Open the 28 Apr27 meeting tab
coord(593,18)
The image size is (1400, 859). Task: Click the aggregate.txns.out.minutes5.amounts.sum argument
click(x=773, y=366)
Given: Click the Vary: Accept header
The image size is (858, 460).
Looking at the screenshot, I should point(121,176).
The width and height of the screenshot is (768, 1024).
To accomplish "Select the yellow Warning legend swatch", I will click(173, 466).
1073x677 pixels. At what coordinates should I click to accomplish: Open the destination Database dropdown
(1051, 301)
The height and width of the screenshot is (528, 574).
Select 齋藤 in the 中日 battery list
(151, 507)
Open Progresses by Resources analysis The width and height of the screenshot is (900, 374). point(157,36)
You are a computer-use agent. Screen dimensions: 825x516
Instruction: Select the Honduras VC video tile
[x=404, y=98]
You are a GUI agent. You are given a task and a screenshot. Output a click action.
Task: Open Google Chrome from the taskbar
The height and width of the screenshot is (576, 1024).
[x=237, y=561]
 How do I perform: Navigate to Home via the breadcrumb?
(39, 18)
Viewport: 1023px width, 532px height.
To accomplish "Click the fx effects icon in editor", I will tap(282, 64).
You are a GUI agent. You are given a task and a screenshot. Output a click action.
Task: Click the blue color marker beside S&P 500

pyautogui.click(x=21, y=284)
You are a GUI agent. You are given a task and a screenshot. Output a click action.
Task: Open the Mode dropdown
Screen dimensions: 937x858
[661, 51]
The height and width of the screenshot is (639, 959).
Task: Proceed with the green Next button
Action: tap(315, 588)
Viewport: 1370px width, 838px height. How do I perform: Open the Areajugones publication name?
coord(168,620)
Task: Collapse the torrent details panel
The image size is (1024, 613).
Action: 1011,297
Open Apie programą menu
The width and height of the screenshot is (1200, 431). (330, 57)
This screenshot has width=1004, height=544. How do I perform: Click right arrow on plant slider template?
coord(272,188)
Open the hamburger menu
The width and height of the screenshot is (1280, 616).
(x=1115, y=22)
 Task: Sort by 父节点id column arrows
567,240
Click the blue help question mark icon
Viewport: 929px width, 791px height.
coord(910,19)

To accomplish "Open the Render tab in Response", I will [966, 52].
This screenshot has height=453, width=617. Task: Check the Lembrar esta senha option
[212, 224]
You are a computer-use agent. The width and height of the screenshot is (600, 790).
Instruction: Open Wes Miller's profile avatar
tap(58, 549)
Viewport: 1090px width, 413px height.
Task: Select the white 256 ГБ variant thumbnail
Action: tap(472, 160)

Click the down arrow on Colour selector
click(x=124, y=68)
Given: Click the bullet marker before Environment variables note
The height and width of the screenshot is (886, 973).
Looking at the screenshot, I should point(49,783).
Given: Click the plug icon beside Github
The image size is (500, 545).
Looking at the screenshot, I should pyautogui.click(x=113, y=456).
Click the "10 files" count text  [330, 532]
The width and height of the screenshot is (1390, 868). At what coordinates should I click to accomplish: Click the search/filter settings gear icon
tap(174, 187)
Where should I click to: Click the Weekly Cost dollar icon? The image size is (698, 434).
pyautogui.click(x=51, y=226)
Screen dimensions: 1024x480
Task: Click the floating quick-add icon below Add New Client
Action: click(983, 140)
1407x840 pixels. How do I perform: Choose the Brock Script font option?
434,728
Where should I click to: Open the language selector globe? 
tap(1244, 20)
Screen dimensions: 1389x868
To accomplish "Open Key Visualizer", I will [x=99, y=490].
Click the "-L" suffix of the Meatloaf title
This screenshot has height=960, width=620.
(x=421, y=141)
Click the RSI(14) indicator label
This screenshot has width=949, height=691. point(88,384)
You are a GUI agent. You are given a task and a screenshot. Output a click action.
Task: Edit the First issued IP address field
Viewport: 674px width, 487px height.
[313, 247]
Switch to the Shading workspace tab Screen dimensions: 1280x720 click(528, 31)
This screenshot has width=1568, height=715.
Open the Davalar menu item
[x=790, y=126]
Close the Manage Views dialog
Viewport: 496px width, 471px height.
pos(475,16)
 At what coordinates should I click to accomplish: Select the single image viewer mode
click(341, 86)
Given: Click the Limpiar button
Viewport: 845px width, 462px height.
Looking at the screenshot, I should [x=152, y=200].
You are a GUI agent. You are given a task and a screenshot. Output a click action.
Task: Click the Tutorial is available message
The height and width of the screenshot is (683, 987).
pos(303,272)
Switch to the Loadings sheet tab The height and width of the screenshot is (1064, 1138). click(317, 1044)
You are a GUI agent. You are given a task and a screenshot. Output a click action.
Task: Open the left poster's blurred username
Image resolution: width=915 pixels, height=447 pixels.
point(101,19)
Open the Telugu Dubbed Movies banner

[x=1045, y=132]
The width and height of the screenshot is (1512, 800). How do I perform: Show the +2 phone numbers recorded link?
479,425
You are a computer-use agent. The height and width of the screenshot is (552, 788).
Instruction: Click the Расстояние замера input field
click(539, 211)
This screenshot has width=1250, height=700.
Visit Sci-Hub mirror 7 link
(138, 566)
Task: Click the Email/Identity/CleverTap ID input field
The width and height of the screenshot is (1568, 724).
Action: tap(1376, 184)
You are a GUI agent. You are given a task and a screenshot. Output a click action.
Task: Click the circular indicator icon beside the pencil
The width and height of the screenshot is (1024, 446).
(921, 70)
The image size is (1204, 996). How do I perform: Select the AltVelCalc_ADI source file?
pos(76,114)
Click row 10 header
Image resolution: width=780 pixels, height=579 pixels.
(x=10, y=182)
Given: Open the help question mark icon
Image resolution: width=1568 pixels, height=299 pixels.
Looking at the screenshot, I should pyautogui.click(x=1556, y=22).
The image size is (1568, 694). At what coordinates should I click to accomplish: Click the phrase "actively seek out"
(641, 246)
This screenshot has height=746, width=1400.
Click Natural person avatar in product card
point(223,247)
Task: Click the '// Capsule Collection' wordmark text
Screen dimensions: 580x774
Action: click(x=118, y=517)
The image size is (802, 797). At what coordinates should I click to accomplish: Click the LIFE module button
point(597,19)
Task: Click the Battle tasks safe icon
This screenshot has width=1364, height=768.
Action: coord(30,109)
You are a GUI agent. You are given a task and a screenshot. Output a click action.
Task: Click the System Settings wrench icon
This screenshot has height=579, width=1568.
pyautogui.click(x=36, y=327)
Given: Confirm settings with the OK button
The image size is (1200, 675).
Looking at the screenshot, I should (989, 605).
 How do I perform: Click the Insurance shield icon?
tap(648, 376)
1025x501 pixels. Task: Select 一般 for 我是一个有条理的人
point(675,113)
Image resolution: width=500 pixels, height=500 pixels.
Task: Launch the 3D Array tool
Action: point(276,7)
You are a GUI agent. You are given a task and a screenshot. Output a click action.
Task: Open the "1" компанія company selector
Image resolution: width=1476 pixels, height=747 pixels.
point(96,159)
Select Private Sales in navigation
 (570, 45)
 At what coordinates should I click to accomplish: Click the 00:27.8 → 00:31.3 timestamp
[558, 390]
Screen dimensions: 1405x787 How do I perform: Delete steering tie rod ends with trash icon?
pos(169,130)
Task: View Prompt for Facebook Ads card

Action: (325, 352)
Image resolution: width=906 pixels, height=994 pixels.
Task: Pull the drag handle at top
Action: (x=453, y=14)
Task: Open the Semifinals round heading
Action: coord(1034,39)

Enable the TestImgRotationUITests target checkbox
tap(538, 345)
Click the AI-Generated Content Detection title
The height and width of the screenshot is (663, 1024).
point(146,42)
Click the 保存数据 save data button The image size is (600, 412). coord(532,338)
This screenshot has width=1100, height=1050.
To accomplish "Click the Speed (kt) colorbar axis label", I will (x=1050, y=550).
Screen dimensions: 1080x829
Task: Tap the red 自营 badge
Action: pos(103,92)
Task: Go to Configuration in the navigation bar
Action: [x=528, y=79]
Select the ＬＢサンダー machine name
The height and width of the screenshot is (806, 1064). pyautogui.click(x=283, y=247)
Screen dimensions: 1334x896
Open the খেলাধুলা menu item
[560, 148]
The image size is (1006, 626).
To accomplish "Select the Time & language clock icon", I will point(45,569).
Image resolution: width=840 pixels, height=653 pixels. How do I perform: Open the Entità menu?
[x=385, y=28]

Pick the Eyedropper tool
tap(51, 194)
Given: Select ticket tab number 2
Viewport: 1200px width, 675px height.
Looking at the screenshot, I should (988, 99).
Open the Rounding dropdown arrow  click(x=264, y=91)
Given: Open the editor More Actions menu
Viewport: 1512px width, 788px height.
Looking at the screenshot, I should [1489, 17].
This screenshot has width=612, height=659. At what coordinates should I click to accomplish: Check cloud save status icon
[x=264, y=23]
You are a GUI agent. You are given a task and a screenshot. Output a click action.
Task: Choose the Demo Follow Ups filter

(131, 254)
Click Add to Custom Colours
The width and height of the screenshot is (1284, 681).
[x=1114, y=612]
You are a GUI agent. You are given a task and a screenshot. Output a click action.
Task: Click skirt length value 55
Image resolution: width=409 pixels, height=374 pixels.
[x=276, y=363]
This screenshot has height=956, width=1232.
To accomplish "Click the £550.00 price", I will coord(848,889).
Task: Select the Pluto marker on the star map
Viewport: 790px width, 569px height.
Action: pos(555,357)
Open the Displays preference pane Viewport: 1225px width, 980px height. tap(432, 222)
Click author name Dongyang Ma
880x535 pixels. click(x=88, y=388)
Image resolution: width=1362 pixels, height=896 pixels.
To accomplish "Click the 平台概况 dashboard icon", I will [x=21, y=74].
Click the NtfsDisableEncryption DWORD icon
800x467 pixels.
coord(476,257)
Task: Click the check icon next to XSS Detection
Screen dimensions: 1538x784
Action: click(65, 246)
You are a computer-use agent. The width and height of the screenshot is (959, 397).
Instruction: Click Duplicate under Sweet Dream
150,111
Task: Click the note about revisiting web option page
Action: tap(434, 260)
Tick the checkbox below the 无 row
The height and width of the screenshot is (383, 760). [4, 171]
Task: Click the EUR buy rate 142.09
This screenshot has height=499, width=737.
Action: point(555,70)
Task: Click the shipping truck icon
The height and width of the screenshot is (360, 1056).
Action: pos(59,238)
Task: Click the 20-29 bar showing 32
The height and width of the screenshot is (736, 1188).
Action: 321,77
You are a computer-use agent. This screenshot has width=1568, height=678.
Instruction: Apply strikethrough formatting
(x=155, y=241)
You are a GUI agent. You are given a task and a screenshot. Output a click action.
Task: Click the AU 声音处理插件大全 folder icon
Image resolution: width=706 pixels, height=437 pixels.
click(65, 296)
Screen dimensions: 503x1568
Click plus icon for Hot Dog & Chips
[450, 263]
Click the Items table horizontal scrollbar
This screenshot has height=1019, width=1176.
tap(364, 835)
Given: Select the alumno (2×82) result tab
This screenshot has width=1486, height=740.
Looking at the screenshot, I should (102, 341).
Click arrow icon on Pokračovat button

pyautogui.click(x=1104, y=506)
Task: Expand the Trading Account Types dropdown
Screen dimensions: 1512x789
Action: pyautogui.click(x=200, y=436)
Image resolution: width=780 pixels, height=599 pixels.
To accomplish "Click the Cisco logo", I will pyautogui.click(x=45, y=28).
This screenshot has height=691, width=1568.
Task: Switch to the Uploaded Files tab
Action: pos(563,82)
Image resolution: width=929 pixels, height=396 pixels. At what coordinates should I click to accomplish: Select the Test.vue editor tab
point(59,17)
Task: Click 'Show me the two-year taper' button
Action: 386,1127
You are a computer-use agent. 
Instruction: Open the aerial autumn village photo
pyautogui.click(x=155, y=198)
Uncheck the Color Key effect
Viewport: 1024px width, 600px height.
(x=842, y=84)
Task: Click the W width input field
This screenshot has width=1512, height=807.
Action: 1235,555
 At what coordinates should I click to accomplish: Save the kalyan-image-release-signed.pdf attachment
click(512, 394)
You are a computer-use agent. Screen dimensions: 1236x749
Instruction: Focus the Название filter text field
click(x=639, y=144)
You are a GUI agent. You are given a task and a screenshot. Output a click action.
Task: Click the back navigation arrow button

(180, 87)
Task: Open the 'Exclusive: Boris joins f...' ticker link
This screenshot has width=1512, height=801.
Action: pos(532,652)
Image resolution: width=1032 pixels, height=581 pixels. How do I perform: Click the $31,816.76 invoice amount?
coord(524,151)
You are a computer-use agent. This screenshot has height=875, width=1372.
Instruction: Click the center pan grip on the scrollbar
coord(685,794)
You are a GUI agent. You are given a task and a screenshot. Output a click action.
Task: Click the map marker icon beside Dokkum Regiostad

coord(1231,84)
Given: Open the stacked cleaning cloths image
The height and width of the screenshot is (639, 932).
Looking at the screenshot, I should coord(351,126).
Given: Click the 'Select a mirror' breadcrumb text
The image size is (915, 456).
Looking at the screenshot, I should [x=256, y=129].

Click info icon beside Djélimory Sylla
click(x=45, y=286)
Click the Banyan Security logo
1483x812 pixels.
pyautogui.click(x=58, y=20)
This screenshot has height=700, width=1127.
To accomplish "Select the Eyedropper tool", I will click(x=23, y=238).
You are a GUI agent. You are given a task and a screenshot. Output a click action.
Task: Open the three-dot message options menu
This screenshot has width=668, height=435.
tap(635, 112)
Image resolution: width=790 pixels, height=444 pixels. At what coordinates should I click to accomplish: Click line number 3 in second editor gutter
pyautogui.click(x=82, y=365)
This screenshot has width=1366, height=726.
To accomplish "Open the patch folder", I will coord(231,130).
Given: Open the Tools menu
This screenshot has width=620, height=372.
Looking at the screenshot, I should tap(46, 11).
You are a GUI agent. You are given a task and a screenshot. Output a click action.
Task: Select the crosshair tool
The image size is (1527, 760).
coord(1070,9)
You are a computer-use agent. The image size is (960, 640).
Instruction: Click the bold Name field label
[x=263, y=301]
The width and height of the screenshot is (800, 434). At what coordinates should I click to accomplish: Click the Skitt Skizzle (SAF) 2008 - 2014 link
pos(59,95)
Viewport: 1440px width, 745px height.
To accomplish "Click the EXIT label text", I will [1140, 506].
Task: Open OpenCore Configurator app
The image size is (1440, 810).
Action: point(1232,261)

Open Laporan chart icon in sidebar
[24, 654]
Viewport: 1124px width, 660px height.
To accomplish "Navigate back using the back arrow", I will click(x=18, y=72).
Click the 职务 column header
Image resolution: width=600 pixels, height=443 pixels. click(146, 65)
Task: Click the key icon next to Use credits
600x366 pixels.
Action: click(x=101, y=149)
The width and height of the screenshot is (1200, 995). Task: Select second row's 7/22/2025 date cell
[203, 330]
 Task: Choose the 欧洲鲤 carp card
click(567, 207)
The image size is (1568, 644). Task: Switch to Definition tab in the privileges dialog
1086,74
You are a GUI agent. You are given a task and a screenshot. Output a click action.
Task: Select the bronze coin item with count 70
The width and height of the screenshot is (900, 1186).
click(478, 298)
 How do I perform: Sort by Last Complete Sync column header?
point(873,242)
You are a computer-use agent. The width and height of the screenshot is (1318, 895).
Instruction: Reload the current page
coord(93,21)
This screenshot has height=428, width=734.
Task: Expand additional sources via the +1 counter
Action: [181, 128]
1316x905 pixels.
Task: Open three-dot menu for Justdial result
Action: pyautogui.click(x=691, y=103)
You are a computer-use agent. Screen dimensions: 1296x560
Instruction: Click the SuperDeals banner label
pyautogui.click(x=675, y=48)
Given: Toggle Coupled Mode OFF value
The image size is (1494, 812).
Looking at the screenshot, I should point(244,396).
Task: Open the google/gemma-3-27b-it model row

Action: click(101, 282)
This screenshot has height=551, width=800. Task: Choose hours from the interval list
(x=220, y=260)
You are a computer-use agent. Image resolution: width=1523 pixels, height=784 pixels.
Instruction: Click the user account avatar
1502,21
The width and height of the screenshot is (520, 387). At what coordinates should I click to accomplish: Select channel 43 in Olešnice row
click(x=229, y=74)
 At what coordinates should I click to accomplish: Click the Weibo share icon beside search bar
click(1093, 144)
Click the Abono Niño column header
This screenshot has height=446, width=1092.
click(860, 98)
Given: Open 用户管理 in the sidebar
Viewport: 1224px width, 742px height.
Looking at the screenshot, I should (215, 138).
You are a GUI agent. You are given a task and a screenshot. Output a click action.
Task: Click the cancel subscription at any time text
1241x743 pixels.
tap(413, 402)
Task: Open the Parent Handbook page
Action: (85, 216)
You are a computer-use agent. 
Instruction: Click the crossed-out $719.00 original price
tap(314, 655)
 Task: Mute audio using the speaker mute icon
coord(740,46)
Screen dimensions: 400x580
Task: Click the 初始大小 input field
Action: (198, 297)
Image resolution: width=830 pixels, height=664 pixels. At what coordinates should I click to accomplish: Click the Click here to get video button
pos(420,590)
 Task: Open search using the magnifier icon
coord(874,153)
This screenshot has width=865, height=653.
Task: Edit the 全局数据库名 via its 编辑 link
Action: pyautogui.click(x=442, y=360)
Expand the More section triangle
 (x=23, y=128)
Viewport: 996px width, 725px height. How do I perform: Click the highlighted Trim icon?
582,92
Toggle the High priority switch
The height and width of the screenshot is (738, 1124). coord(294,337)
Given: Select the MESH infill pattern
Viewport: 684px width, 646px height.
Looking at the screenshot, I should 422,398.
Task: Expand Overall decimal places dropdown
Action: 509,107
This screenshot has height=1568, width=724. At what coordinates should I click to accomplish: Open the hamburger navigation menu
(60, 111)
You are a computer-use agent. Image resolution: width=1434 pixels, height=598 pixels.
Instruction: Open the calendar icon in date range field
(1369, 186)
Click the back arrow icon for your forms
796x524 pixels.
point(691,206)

→ WHAT IS REQUIRED: Write out each line of the data that holds the string "value".

→ OUTPUT FOR THIS EXERCISE:
Task: Click skirt length value 55
Given: Toggle Coupled Mode OFF value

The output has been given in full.